The key to promoting fitness levels in firefighters, said Russell, is to ensure workouts involve a specific challenge — and, where possible, a reward at the end of it.
One of his initiatives was a treadmill challenge, where members were encouraged to complete 100 miles over several weeks. When they succeeded, they were awarded points — normally given for community service activities — that went toward buying firefighting asscessories or PPE not issued by the department or toward the purchase of fire company logo apparel at the department's "store."
"As a volunteer department, it's always very difficult to try to get the guys to participate in additional things outside of fire calls and training," Russell said. "So, you need to find ways that encourages them."

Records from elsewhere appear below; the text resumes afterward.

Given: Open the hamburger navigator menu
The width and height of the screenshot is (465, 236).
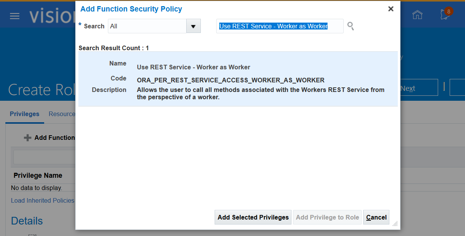Looking at the screenshot, I should [15, 16].
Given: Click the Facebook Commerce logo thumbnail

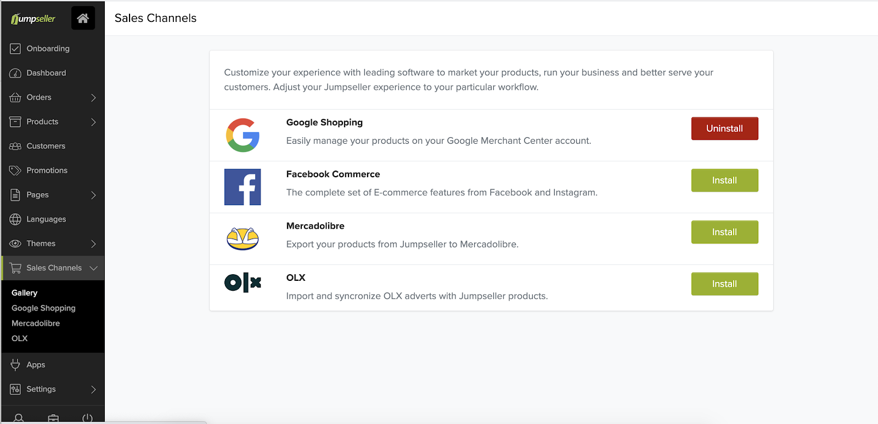Looking at the screenshot, I should point(243,186).
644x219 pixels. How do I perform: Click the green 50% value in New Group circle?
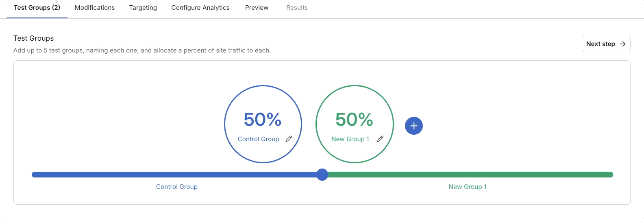coord(354,120)
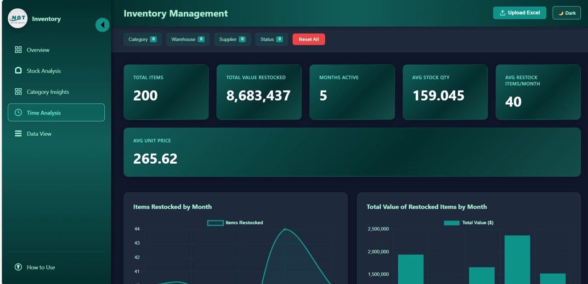
Task: Click the Time Analysis clock icon
Action: (x=18, y=113)
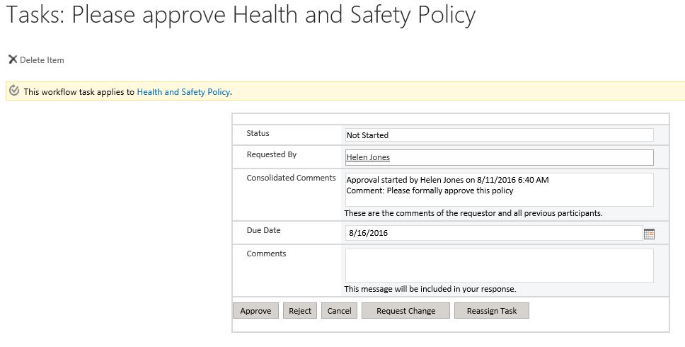Click the X icon beside Delete Item
Viewport: 685px width, 347px height.
pos(13,60)
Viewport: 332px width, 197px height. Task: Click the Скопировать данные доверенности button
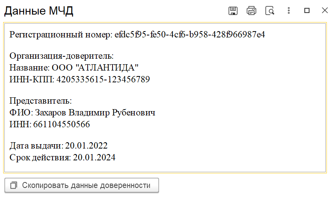click(81, 185)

The department also takes part in a promotion at a local gym that offers participants prizes — such as tickets for Pittsburgh Pirate games — for completing specific cardio workout challenges
In addition, members have been encouraged to become involved in the NVFC's Fired Up for Fitness Challenge. The initiative allows firefighters to register their fitness activities and compare them with counterparts from across the country.
Photo courtesy of ResponDesign
Chicago firefighters have been given copies of Yourself!Fitness, which features virtual reality instructor Maya.

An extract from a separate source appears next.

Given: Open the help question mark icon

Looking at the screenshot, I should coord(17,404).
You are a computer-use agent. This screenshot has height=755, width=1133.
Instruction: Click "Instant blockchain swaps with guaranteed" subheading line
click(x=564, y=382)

Maggie Wilson, director of health and safety at the NVFC, said departments were becoming more innovative in their approaches to fitness.
"Being fit and healthy can be achieved in more than one way," she said. "Creating innovative way of making this happen definitely helps.
"Many fire departments institute their own challenges to give getting fit a more competitive, fun element."
It is not just volunteer fire departments that are taking a fresh approach to fitness.
One of the country's largest fire departments, Chicago, began working with video game designers ResponDesign, Inc. in 2004 to offer its firefighters access to a fitness computer program.
All firehouses in Chicago were given copies of the Yourself!Fitness program, which features a complete fitness analysis, personalized goal setting options, a customized meal planner and multiple workout environments.
In addition, a digital fitness instructor named Maya serves as the player's guide in leading him or her in a series of exercises that is specially tailored to the player's goals.
"The program is very well-suited to firefighters for many reasons," said Daniel T. Wood, chief marketing officer at ResponDesign, Inc.
"Maya can store multiple profiles based on a single, physical game so the entire squad can potentially use the same copy and Maya is ready any time and without any notice."
Because of the limited number of video game consoles at stations, ResponDesign, Inc. is now providing the department with copies of the PC edition for laptops.
"ResponDesign is extremely pleased and flattered to have firefighters and first responders using the game," said Wood. "We are excited to know that Maya could be helping others to save lives."